Rogers’ remarks were framed as a warning against overly steep cuts in the intelligence and defense budgets, and he cited cyber attacks as the top threat to the United States outside of Al Qaeda. He particularly blamed Russia and China.
“Clearly the intelligence agencies and the military [from both countries] are involved,” he said afterward.
Rogers’ views are widely shared by national security officials, but the allegations are rarely voiced in public. The origins of many cyber attacks are deliberately hidden, and efforts by the Pentagon’s National Security Agency to identify the sources rely on classified systems that officials are loath to discuss.
The issue is politically sensitive, and U.S. officials say there is no consensus on how to respond to computer-based attacks that they believe are tied to specific governments.

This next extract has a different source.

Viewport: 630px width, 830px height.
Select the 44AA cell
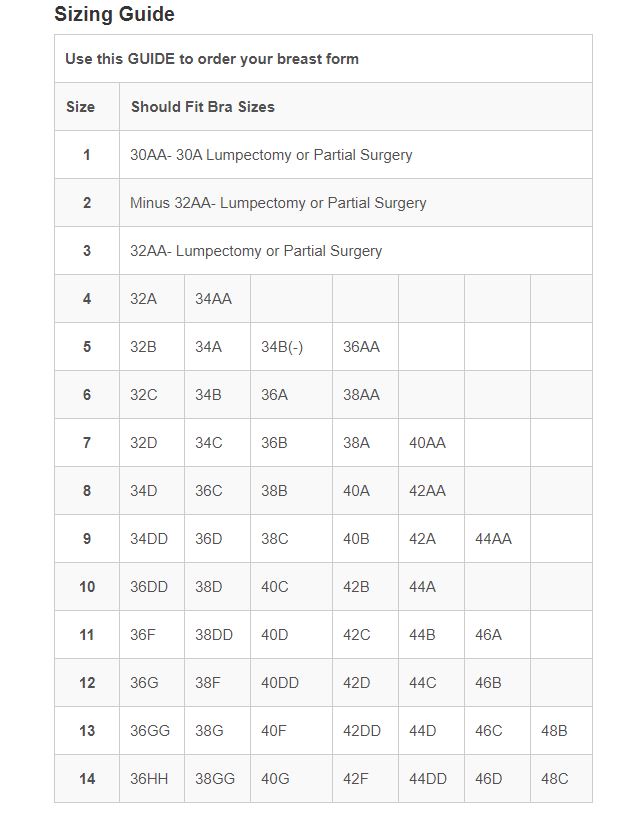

Evidence of state-sponsored cyber-espionage appears to be growing. A report last week by McAfee Inc., an Internet security firm owned by Intel Corp., described a five-year cyber assault against some 70 U.S. businesses, defense contractors and government agencies.
McAfee called it the work of a nation state but stopped short of accusing China. Other analysts quickly did. China’s government has denied the allegations and has consistently denied cyber-spying on the United States, as has Russia. The McAfee report did not name most of the victims nor say what the attack yielded.
In January 2010, Google Inc. said it had been hit by an attack originating in China, and said the cyber-spies had sought to steal emails from Chinese government critics. Google stopped cooperating with Chinese censorship of its search engine and subsequently withdrew from China.
A 2009 report by University of Toronto researchers traced a cyber attack called GhostNet that targeted foreign embassies, government agencies and offices used by the Dalai Lama, the exiled spiritual leader of Tibet, to Internet addresses on an island in the South China Sea where the People’s Liberation Army has an intelligence base.
A senior U.S. intelligence official, who declined to speak publicly about an intelligence matter, said this week that China was deriving “enormous benefit from exploiting” the United States and other industrialized nations through the Internet.
“We are in a place where I think the benefits of cyberspace, which are huge, have been greatly outstripped by the risks of cyberspace,” the official said.